Facebook’s shares were up 25% after Disrupt two weeks ago and even at 21 a share Facebook is not hitting an all-time low.

Barron’s writer Andrew Bary explains that Facebook needs to completely change its business model in order to stay relevant. It cites mobile ads as an important challenge for the coming months. The magazine remains very skeptical when it comes to Facebook’s stock.

What are the shares worth? Perhaps only $15. That would be roughly 24 times projected 2013 profit and six times estimated 2013 revenue of $6 billion, still no bargain price.

According to Barron’s, the so-called app model doesn’t work well with Facebook because the social network needs to be open all the time and not checked every once in a while. It notes as well that lockup expirations could greatly affect the stock in the coming months.

In the article, investors and analysts openly criticize Facebook’s current revenue, stock-based compensations for employees and operating costs. The conclusion states “stay away from the stock.” Barron’s moves markets and the market, it seems, is listening.

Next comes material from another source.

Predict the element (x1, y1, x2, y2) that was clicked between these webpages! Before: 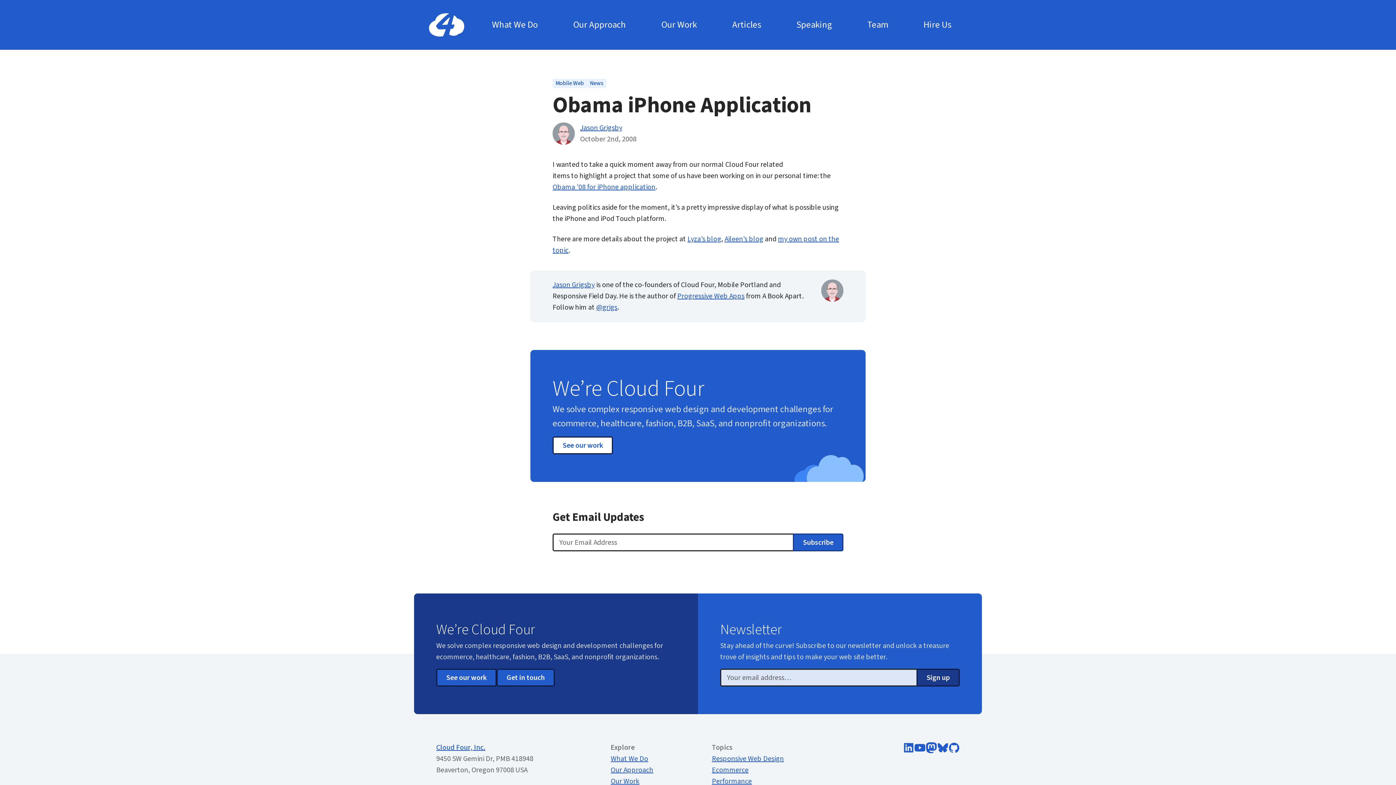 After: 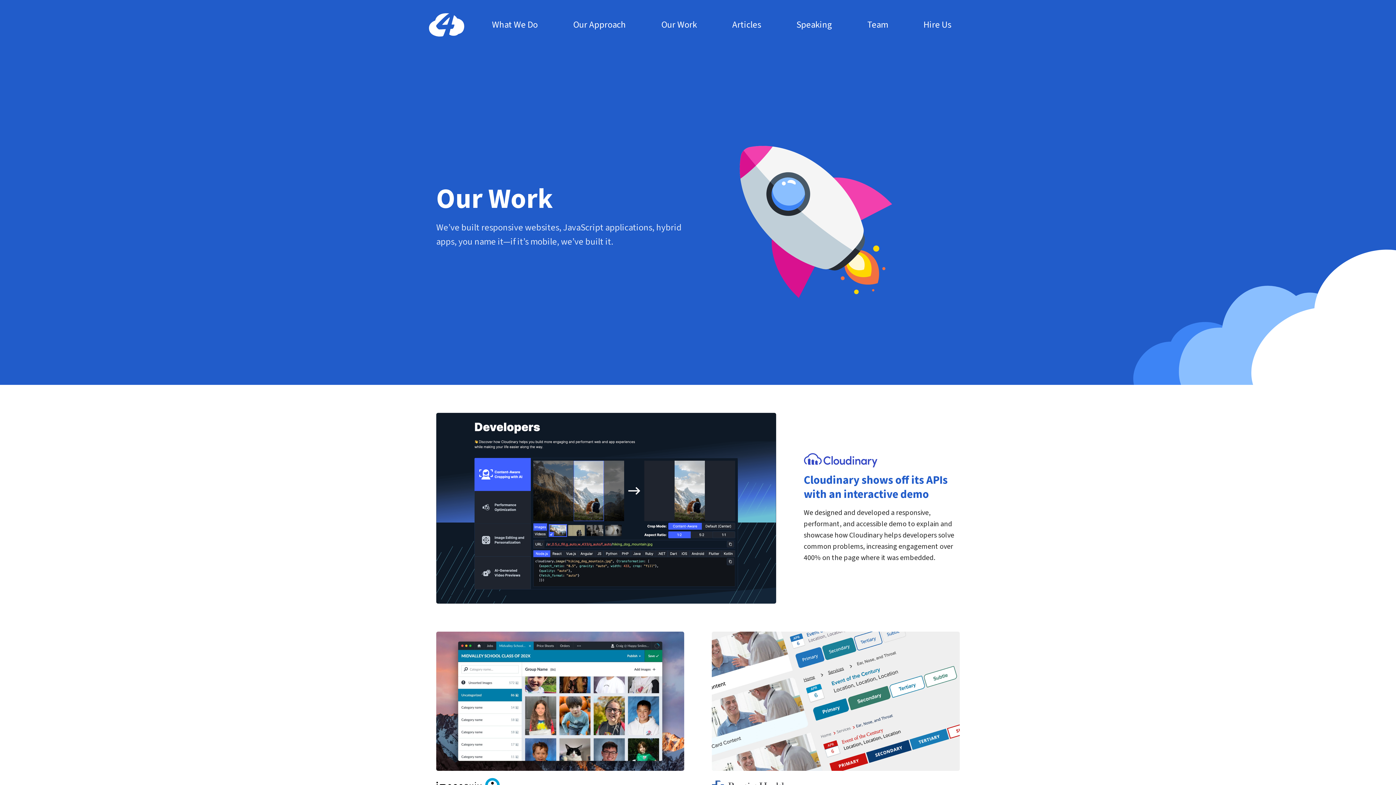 Action: bbox: (552, 436, 613, 454) label: See our work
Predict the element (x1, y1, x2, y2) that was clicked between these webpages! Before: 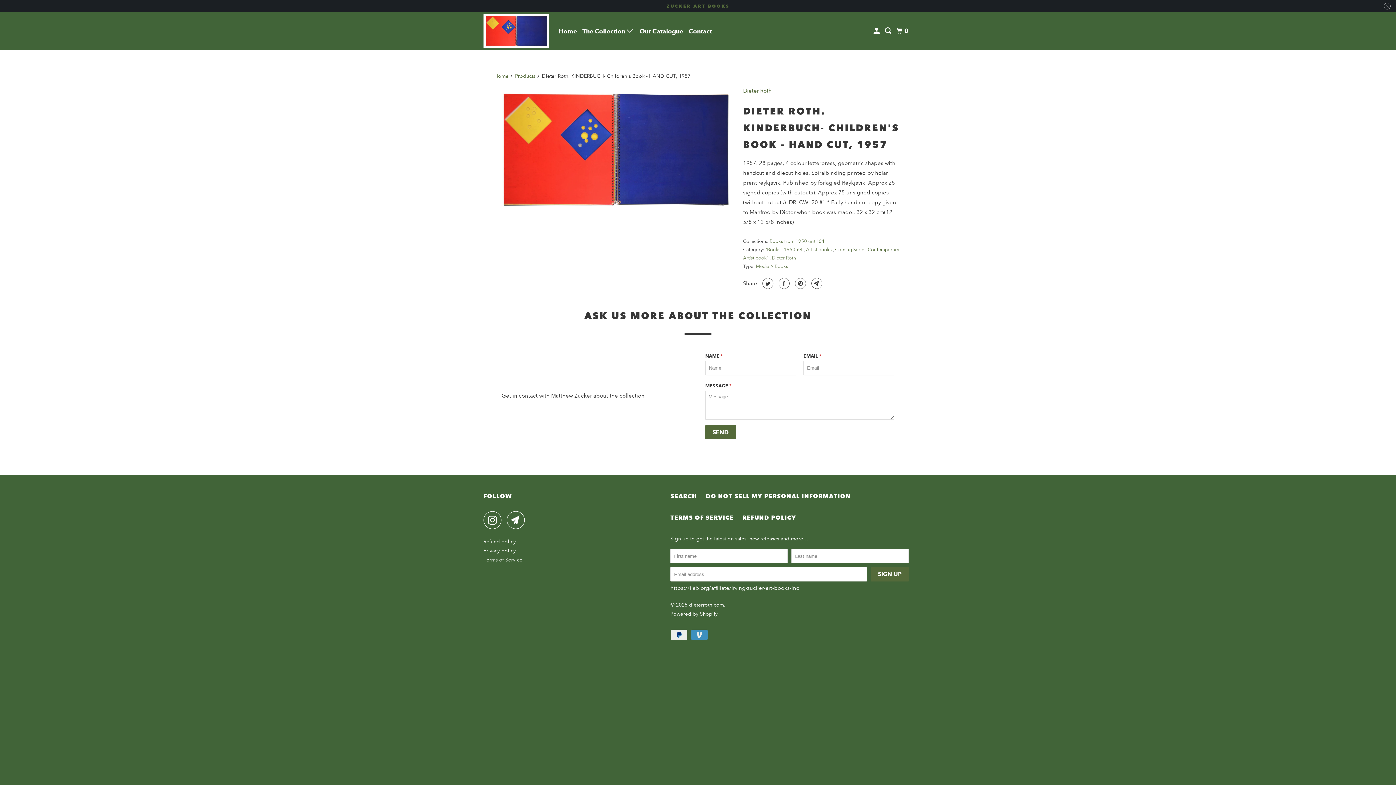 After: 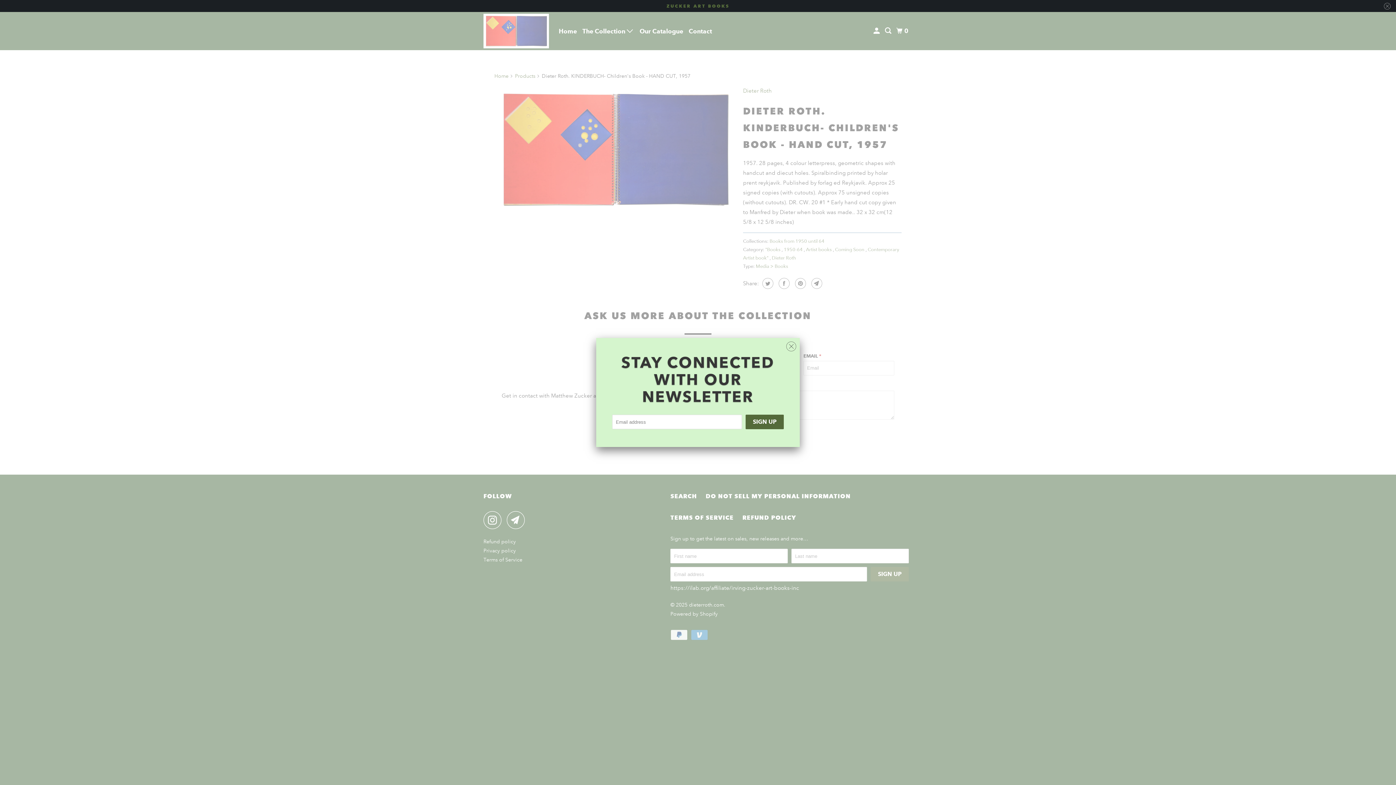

Yet, as Barron’s compares Facebook stock with Apple, Google and Amazon stocks, the magazine forgets that those companies are very different and have been public for years and even decades. It goes so far as to suggest Facebook implement a paid subscription model. It’s fascinating to watch folks so clueless about social media opine so openly, but profits are profits to these folks, and if there’s none to be seen, the investors get edgy.